Throw in an identity clash stemming from a variance between western values and tribal ones in Afghanistan, toss in a measure of religious difference, then loudly announce your intention to leave the country in a couple of years and not come back – and the moral narrative shifts against the CF, against ISAF, and heralds a return to the way things were before. We might win the battle, but we lose the story.  And as the story goes, so goes the war.

Again, much more could be said, but I want to draw some specific conclusions in terms of the significance of understanding religion in international relations: To begin, we are clumsy and ineffectual in managing international affairs with other cultures because we do not adequately train the people who do the work. Vague arm waving about religion does not engender respect for foreign policy decisions nor does it breed confidence in the judgment of those who make them. 

Our foreign policy think tanks and our experts in international affairs are so woefully ill-prepared to manage the religious and moral narratives in which we are enmeshed that it is nothing short of a miracle that more catastrophic decisions have not been made about foreign interventions in domestic conflicts elsewhere. Add to this the suspicion that religion is somehow complicit in such failures, and you start to understand why there is no quicker way to end a conversation in international affairs than to admit you are a believer.

In Canada (though not elsewhere), religious practice seems to be thought a sign of personal moral weakness that is best not shared in public.  Thus, the elephant in the room remains ignored or unacknowledged; we pretend to understand the moral narratives of communities in other cultures, but we cannot even understand our own. Naiveté is never an asset when trying to mediate between opposing parties, but the lack of education and experience in the religious dimensions of society and culture cannot help but disempower those whose sincere desires for resolution are not matched by their skill set.  We could change that situation by investing in a different foreign policy or international relations skill set that includes such dimensions, but I have seen no evidence of any particular interest in doing so.

In terms of the responsibility to protect (R2P), the idea that someone should protect the vulnerable – that those with power and influence should protect those who do not from the violent predations of others – is laudable.  It is, interestingly enough, also very much a part of the belief systems of the major world religions.  But so, too, is finding a way to resolve conflict for the good of all players instead of provoking a fight.

I would argue that the ensuing dilemma this poses for us is the counter-intuitive idea that, in fact, the world needs more religion rather than less.  All of the major religions are founded on an ethic of care, of compassion for the poor and concern for one’s neighbor.

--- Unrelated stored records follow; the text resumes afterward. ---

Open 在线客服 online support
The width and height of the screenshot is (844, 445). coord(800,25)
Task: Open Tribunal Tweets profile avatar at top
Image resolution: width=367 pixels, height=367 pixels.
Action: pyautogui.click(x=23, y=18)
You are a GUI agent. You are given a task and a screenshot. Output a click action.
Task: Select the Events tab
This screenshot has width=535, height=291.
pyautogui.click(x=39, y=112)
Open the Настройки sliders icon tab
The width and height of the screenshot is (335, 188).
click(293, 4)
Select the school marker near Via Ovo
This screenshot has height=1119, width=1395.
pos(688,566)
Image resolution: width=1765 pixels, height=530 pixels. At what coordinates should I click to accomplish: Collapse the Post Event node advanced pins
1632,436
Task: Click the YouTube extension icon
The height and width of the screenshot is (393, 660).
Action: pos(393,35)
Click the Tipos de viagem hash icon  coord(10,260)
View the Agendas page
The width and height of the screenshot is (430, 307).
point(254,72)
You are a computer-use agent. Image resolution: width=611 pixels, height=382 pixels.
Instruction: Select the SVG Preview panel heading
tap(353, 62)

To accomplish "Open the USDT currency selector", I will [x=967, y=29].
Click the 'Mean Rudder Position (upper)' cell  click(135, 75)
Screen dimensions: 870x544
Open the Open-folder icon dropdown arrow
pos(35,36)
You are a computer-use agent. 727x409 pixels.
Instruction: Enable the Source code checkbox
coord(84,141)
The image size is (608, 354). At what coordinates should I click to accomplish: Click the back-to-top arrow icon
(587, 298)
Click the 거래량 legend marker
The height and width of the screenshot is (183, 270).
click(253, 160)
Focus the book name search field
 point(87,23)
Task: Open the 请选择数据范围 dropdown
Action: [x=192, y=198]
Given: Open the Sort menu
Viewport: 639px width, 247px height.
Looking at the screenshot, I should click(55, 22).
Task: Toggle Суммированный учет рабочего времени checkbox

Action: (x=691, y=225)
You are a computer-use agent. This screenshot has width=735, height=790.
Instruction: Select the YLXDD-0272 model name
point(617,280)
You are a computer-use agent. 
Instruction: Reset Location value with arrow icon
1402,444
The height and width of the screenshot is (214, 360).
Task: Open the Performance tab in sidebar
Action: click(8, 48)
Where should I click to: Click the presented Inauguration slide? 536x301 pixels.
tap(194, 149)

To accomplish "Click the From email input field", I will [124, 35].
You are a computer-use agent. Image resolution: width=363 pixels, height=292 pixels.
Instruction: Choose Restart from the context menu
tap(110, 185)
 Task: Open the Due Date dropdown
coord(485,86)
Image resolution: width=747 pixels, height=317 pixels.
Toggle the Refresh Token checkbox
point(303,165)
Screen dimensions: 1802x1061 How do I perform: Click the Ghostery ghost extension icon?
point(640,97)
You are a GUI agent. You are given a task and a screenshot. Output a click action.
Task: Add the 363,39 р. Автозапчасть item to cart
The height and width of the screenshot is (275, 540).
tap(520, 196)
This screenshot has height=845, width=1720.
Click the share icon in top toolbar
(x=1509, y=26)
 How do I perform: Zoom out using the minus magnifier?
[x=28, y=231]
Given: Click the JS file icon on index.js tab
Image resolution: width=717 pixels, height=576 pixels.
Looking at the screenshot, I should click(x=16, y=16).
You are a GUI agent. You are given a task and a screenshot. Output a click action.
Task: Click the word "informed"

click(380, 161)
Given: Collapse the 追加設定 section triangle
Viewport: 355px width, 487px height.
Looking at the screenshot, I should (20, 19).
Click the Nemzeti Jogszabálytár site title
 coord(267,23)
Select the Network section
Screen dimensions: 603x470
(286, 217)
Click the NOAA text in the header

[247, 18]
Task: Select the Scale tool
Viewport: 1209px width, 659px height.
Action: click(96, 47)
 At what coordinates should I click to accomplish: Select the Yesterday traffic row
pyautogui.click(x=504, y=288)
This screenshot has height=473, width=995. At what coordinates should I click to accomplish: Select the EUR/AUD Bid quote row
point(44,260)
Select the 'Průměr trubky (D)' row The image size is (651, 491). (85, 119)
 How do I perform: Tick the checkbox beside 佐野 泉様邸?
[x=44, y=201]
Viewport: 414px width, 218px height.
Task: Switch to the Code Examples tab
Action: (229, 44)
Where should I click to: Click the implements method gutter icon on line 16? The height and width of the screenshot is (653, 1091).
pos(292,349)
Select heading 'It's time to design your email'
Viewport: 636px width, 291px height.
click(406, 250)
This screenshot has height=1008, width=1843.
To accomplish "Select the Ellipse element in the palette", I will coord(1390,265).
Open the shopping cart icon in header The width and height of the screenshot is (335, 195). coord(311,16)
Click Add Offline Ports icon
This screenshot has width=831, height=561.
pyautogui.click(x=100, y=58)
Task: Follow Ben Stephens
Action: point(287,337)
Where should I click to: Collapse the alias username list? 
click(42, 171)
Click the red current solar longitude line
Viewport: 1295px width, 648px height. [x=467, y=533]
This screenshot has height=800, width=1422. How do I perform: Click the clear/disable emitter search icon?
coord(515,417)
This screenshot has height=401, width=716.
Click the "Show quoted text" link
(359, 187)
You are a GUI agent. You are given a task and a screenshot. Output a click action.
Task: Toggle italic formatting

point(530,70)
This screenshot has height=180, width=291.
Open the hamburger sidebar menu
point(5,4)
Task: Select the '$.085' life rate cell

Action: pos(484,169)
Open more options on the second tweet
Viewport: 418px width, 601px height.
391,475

That we hear so little of this reality and so much of more combative ones reflects the hermeneutical cherry-picking of those who use a particular set of religious beliefs or a selection of texts from a holy book to mobilize psychological support to achieve their own particular goals.

Or should I say goats?

In a world at risk through climate change, we collectively have bigger fish to fry than the narrow interests of any elite – political or corporate.  The moral narrative we intentionally promote at every opportunity must be one of collective interest, of the common good.

If it is not, we are sidelining the meaning, purpose and care for others found in the myriad expressions of religious belief in every culture around the globe.  If we favour crude economic self-interest instead, then our story, our moral narrative, will be heard and understood in ways that make a sustainable future impossible for us all.

Instead of being about our future, our children’s future, and the future of the earth itself, our own story will be all about goats.